** SUPPLIED ENTRIES follows **

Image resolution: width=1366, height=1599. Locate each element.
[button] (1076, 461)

** End of SUPPLIED ENTRIES **
** SUPPLIED ENTRIES follows **

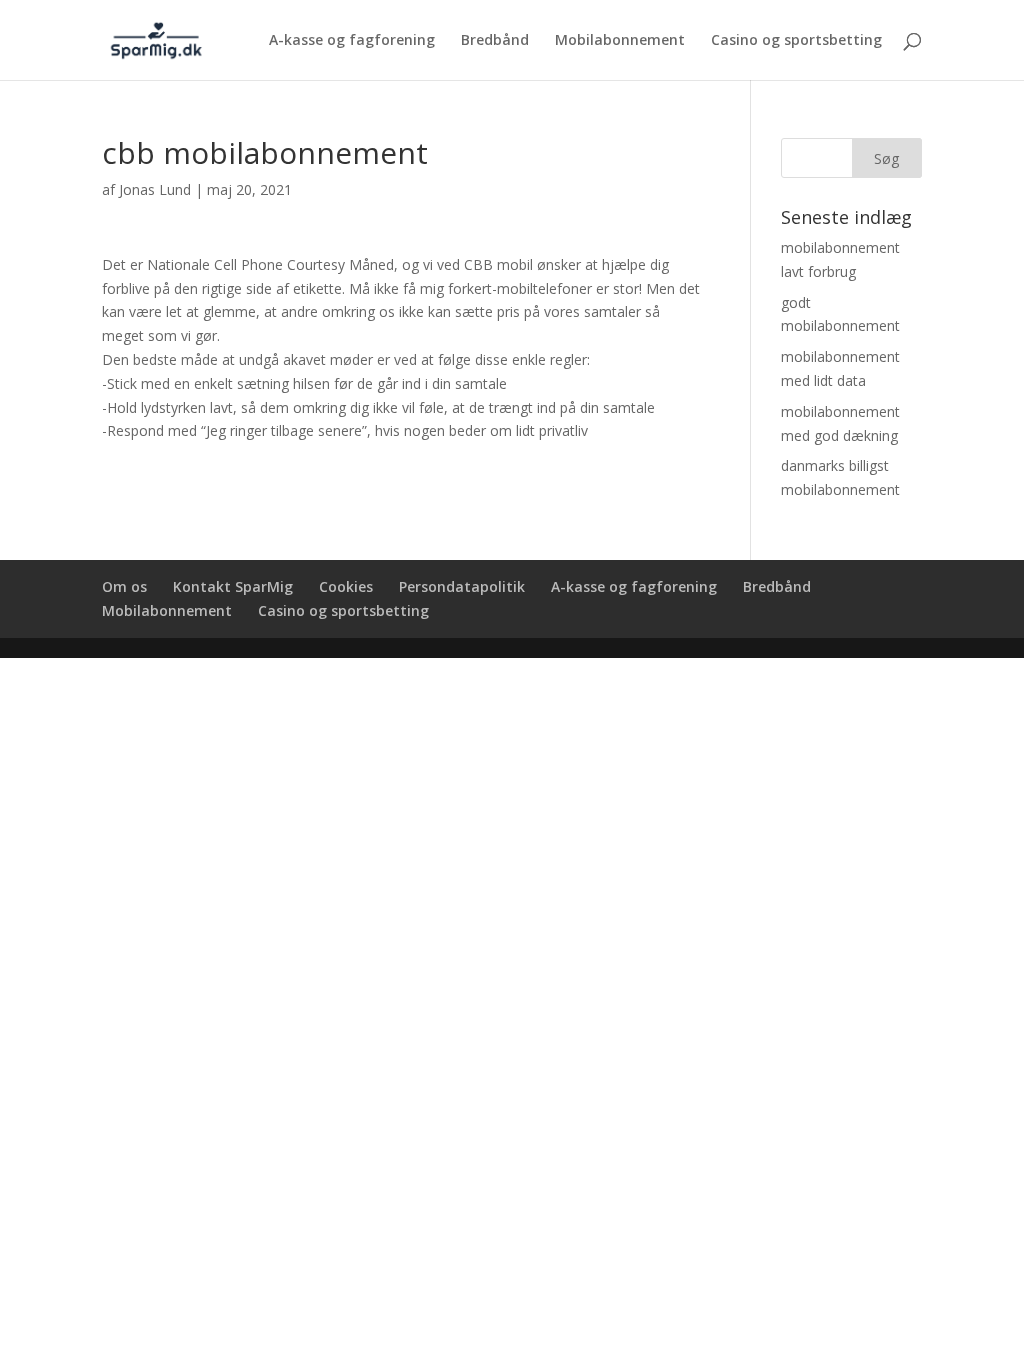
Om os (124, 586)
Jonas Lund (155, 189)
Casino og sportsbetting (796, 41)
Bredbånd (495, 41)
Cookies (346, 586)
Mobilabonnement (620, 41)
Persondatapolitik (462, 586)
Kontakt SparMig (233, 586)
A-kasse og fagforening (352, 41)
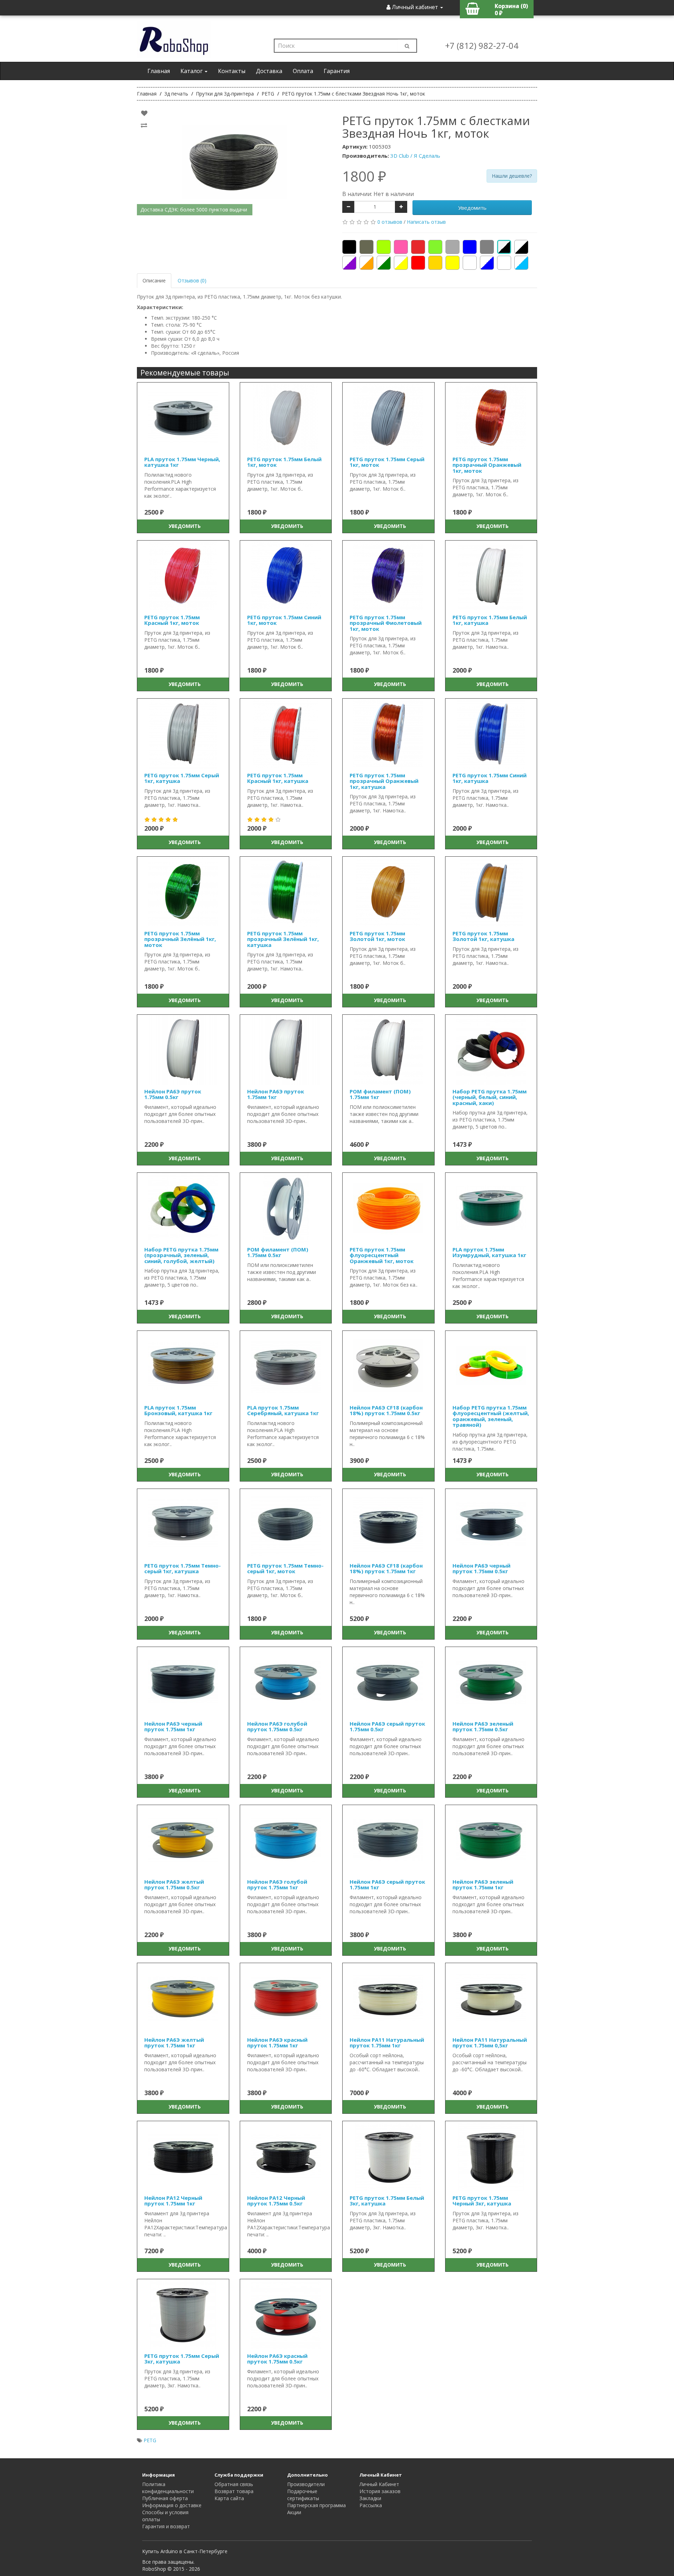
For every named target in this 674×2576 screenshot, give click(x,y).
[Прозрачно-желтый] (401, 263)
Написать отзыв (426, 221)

** End of SUPPLIED ENTRIES **

EXERCISE INSTRUCTIONS:
Of the entries above, repeat exactly the lines from the line with "Image resolution: width=1366, height=1599." through the line with "[button] (1076, 461)", both of them included.

RESPONSE BELOW:
Image resolution: width=1366, height=1599. Locate each element.
[button] (1076, 461)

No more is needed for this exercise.